> [Aim of the task]: Transcribe the listing word for word.

> [Extracted entries]:
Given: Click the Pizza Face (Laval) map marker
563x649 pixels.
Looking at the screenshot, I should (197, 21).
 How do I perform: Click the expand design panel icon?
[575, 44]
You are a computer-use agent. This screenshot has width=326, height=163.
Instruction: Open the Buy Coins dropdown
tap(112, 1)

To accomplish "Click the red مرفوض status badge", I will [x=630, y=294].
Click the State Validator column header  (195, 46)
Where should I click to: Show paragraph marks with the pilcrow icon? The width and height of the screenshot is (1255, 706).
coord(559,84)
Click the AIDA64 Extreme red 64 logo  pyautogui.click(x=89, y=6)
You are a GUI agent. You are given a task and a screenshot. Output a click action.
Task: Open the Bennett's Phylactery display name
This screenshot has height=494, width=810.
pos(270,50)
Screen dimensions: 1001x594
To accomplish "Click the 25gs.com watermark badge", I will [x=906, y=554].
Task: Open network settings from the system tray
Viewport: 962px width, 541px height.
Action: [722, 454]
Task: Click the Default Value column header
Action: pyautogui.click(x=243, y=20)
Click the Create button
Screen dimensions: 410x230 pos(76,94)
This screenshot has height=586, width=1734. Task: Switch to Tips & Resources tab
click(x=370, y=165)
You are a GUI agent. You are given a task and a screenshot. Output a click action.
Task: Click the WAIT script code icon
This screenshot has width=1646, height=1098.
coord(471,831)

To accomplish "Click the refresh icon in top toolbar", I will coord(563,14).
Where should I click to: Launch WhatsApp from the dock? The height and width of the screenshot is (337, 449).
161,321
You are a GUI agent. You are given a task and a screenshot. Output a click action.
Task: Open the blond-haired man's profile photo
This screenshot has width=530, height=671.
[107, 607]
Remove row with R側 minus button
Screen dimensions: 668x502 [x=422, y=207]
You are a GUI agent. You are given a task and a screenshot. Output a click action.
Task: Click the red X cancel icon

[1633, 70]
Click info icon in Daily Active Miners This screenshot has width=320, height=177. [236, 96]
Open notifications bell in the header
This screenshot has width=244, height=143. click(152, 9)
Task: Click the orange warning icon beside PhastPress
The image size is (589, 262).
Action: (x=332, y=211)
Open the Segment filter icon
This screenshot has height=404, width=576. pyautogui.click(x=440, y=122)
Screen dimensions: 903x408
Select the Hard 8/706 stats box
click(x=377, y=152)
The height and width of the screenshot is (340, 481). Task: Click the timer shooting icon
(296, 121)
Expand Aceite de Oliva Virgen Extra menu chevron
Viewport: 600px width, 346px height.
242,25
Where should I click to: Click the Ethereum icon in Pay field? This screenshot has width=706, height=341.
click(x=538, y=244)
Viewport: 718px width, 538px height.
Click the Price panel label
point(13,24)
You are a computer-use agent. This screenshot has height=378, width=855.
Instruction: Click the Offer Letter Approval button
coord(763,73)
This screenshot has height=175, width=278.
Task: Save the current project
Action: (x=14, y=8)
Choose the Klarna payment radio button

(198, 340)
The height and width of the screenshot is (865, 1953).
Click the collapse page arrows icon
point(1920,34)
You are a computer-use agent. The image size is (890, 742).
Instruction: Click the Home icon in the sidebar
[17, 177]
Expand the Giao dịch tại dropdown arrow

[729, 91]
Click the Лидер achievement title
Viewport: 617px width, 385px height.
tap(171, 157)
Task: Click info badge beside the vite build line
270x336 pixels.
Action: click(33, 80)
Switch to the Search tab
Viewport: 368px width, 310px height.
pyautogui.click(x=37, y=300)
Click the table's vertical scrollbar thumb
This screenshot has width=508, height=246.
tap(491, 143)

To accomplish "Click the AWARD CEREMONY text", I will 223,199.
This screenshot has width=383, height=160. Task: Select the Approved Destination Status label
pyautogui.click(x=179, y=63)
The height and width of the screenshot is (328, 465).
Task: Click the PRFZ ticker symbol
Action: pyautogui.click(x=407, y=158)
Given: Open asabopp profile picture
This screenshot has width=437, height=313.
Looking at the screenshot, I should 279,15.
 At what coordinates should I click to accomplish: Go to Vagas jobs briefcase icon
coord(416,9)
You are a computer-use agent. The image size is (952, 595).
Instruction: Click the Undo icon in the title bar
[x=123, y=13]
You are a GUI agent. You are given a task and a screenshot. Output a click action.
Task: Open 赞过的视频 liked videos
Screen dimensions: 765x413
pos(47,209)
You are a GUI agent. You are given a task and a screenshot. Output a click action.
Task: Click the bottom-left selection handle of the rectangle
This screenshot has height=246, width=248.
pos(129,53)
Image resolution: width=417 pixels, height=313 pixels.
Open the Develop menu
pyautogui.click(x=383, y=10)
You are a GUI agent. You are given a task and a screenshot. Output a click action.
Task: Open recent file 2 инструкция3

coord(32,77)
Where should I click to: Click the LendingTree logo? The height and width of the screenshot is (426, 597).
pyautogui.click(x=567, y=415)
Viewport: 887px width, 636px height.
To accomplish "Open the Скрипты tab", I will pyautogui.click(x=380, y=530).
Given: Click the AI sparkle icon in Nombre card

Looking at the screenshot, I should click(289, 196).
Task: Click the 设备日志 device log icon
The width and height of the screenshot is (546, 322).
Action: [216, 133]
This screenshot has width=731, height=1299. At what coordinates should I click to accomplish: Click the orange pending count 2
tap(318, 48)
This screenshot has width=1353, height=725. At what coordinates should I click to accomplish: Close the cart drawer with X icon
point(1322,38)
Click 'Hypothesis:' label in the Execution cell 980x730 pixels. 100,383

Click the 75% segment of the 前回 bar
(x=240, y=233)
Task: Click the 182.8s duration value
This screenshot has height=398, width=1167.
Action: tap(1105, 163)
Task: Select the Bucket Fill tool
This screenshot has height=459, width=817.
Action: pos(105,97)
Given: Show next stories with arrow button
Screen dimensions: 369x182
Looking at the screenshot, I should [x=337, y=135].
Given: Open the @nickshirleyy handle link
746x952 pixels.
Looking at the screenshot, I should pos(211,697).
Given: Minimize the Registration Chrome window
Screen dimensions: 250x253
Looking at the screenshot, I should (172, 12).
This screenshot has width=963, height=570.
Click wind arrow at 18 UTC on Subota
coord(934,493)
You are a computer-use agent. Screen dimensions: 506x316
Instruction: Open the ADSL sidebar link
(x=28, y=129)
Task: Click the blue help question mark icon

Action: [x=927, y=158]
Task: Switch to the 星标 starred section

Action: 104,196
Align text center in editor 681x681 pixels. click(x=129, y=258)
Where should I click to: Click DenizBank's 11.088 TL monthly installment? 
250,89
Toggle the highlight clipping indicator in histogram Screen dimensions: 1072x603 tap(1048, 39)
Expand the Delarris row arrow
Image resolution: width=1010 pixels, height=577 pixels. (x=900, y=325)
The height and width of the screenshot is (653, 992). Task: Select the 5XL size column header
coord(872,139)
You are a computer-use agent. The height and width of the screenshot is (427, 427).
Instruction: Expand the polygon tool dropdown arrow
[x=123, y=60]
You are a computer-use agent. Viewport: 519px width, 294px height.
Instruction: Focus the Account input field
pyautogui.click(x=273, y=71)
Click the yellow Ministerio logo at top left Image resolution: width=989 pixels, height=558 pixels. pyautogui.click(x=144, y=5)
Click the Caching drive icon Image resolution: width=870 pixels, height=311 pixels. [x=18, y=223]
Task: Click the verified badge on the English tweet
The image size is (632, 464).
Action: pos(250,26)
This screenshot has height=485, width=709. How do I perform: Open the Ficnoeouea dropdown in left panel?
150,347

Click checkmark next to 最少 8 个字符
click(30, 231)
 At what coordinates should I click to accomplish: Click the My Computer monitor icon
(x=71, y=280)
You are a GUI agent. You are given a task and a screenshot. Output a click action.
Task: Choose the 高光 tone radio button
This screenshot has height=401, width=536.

> [Completed task]:
Given: Click the Pizza Face (Laval) map marker
563x649 pixels.
Looking at the screenshot, I should (197, 21).
 How do I perform: Click the expand design panel icon?
[575, 44]
You are a computer-use agent. This screenshot has width=326, height=163.
Instruction: Open the Buy Coins dropdown
tap(112, 1)

To accomplish "Click the red مرفوض status badge", I will [x=630, y=294].
Click the State Validator column header  (195, 46)
Where should I click to: Show paragraph marks with the pilcrow icon? The width and height of the screenshot is (1255, 706).
coord(559,84)
Click the AIDA64 Extreme red 64 logo  pyautogui.click(x=89, y=6)
You are a GUI agent. You are given a task and a screenshot. Output a click action.
Task: Open the Bennett's Phylactery display name
This screenshot has height=494, width=810.
pos(270,50)
Screen dimensions: 1001x594
To accomplish "Click the 25gs.com watermark badge", I will [x=906, y=554].
Task: Open network settings from the system tray
Viewport: 962px width, 541px height.
Action: [722, 454]
Task: Click the Default Value column header
Action: pyautogui.click(x=243, y=20)
Click the Create button
Screen dimensions: 410x230 pos(76,94)
This screenshot has height=586, width=1734. Task: Switch to Tips & Resources tab
click(x=370, y=165)
You are a GUI agent. You are given a task and a screenshot. Output a click action.
Task: Click the WAIT script code icon
This screenshot has width=1646, height=1098.
coord(471,831)

To accomplish "Click the refresh icon in top toolbar", I will coord(563,14).
Where should I click to: Launch WhatsApp from the dock? The height and width of the screenshot is (337, 449).
161,321
You are a GUI agent. You are given a task and a screenshot. Output a click action.
Task: Open the blond-haired man's profile photo
This screenshot has width=530, height=671.
[107, 607]
Remove row with R側 minus button
Screen dimensions: 668x502 [x=422, y=207]
You are a GUI agent. You are given a task and a screenshot. Output a click action.
Task: Click the red X cancel icon

[1633, 70]
Click info icon in Daily Active Miners This screenshot has width=320, height=177. [236, 96]
Open notifications bell in the header
This screenshot has width=244, height=143. click(152, 9)
Task: Click the orange warning icon beside PhastPress
The image size is (589, 262).
Action: (x=332, y=211)
Open the Segment filter icon
This screenshot has height=404, width=576. pyautogui.click(x=440, y=122)
Screen dimensions: 903x408
Select the Hard 8/706 stats box
click(x=377, y=152)
The height and width of the screenshot is (340, 481). Task: Click the timer shooting icon
(296, 121)
Expand Aceite de Oliva Virgen Extra menu chevron
Viewport: 600px width, 346px height.
242,25
Where should I click to: Click the Ethereum icon in Pay field? This screenshot has width=706, height=341.
click(x=538, y=244)
Viewport: 718px width, 538px height.
Click the Price panel label
point(13,24)
You are a computer-use agent. This screenshot has height=378, width=855.
Instruction: Click the Offer Letter Approval button
coord(763,73)
This screenshot has height=175, width=278.
Task: Save the current project
Action: (x=14, y=8)
Choose the Klarna payment radio button

(198, 340)
The height and width of the screenshot is (865, 1953).
Click the collapse page arrows icon
point(1920,34)
You are a computer-use agent. The image size is (890, 742).
Instruction: Click the Home icon in the sidebar
[17, 177]
Expand the Giao dịch tại dropdown arrow

[729, 91]
Click the Лидер achievement title
Viewport: 617px width, 385px height.
tap(171, 157)
Task: Click info badge beside the vite build line
270x336 pixels.
Action: click(33, 80)
Switch to the Search tab
Viewport: 368px width, 310px height.
pyautogui.click(x=37, y=300)
Click the table's vertical scrollbar thumb
This screenshot has width=508, height=246.
tap(491, 143)

To accomplish "Click the AWARD CEREMONY text", I will 223,199.
This screenshot has width=383, height=160. Task: Select the Approved Destination Status label
pyautogui.click(x=179, y=63)
The height and width of the screenshot is (328, 465).
Task: Click the PRFZ ticker symbol
Action: pyautogui.click(x=407, y=158)
Given: Open asabopp profile picture
This screenshot has width=437, height=313.
Looking at the screenshot, I should 279,15.
 At what coordinates should I click to accomplish: Go to Vagas jobs briefcase icon
coord(416,9)
You are a computer-use agent. The image size is (952, 595).
Instruction: Click the Undo icon in the title bar
[x=123, y=13]
You are a GUI agent. You are given a task and a screenshot. Output a click action.
Task: Open 赞过的视频 liked videos
Screen dimensions: 765x413
pos(47,209)
You are a GUI agent. You are given a task and a screenshot. Output a click action.
Task: Click the bottom-left selection handle of the rectangle
This screenshot has height=246, width=248.
pos(129,53)
Image resolution: width=417 pixels, height=313 pixels.
Open the Develop menu
pyautogui.click(x=383, y=10)
You are a GUI agent. You are given a task and a screenshot. Output a click action.
Task: Open recent file 2 инструкция3

coord(32,77)
Where should I click to: Click the LendingTree logo? The height and width of the screenshot is (426, 597).
pyautogui.click(x=567, y=415)
Viewport: 887px width, 636px height.
To accomplish "Open the Скрипты tab", I will pyautogui.click(x=380, y=530).
Given: Click the AI sparkle icon in Nombre card

Looking at the screenshot, I should click(289, 196).
Task: Click the 设备日志 device log icon
The width and height of the screenshot is (546, 322).
Action: [216, 133]
This screenshot has width=731, height=1299. At what coordinates should I click to accomplish: Click the orange pending count 2
tap(318, 48)
This screenshot has width=1353, height=725. At what coordinates should I click to accomplish: Close the cart drawer with X icon
point(1322,38)
Click 'Hypothesis:' label in the Execution cell 980x730 pixels. 100,383

Click the 75% segment of the 前回 bar
(x=240, y=233)
Task: Click the 182.8s duration value
This screenshot has height=398, width=1167.
Action: tap(1105, 163)
Task: Select the Bucket Fill tool
This screenshot has height=459, width=817.
Action: pos(105,97)
Given: Show next stories with arrow button
Screen dimensions: 369x182
Looking at the screenshot, I should [x=337, y=135].
Given: Open the @nickshirleyy handle link
746x952 pixels.
Looking at the screenshot, I should pos(211,697).
Given: Minimize the Registration Chrome window
Screen dimensions: 250x253
Looking at the screenshot, I should (172, 12).
This screenshot has width=963, height=570.
Click wind arrow at 18 UTC on Subota
coord(934,493)
You are a computer-use agent. Screen dimensions: 506x316
Instruction: Open the ADSL sidebar link
(x=28, y=129)
Task: Click the blue help question mark icon

Action: [x=927, y=158]
Task: Switch to the 星标 starred section

Action: 104,196
Align text center in editor 681x681 pixels. click(x=129, y=258)
Where should I click to: Click DenizBank's 11.088 TL monthly installment? 
250,89
Toggle the highlight clipping indicator in histogram Screen dimensions: 1072x603 tap(1048, 39)
Expand the Delarris row arrow
Image resolution: width=1010 pixels, height=577 pixels. (x=900, y=325)
The height and width of the screenshot is (653, 992). Task: Select the 5XL size column header
coord(872,139)
You are a computer-use agent. The height and width of the screenshot is (427, 427).
Instruction: Expand the polygon tool dropdown arrow
[x=123, y=60]
You are a computer-use agent. Viewport: 519px width, 294px height.
Instruction: Focus the Account input field
pyautogui.click(x=273, y=71)
Click the yellow Ministerio logo at top left Image resolution: width=989 pixels, height=558 pixels. pyautogui.click(x=144, y=5)
Click the Caching drive icon Image resolution: width=870 pixels, height=311 pixels. [x=18, y=223]
Task: Click the verified badge on the English tweet
The image size is (632, 464).
Action: pos(250,26)
This screenshot has height=485, width=709. How do I perform: Open the Ficnoeouea dropdown in left panel?
150,347

Click checkmark next to 最少 8 个字符
click(30, 231)
 At what coordinates should I click to accomplish: Click the My Computer monitor icon
(x=71, y=280)
You are a GUI agent. You are given a task and a screenshot. Output a click action.
Task: Choose the 高光 tone radio button
This screenshot has height=401, width=536.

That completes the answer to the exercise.